- _Your assignment_:
Reproduce, word for word, all of the records; the pictures stay out.

[Dataset entries]
-------------------------

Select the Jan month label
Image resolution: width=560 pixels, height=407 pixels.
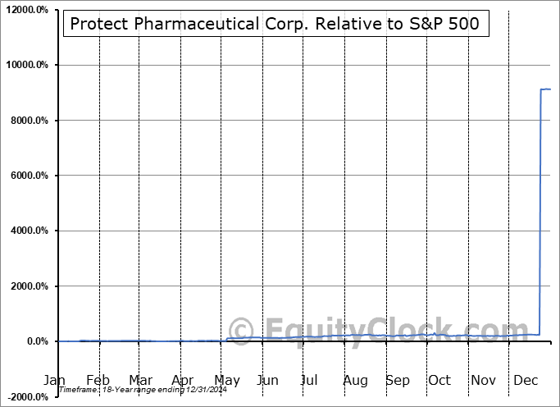pos(54,381)
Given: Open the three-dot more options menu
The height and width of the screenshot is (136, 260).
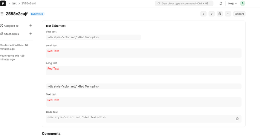Looking at the screenshot, I should pos(228,14).
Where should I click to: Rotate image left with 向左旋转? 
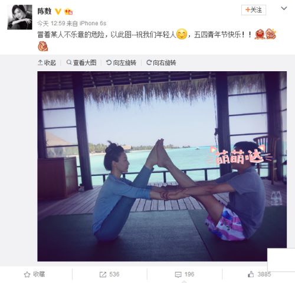(x=121, y=63)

-------------------------

- _Your response_:
Select the Jan month label
Image resolution: width=560 pixels, height=407 pixels.
pos(54,381)
Given: Open the three-dot more options menu
The height and width of the screenshot is (136, 260).
Looking at the screenshot, I should pos(228,14).
Where should I click to: Rotate image left with 向左旋转? 
(x=121, y=63)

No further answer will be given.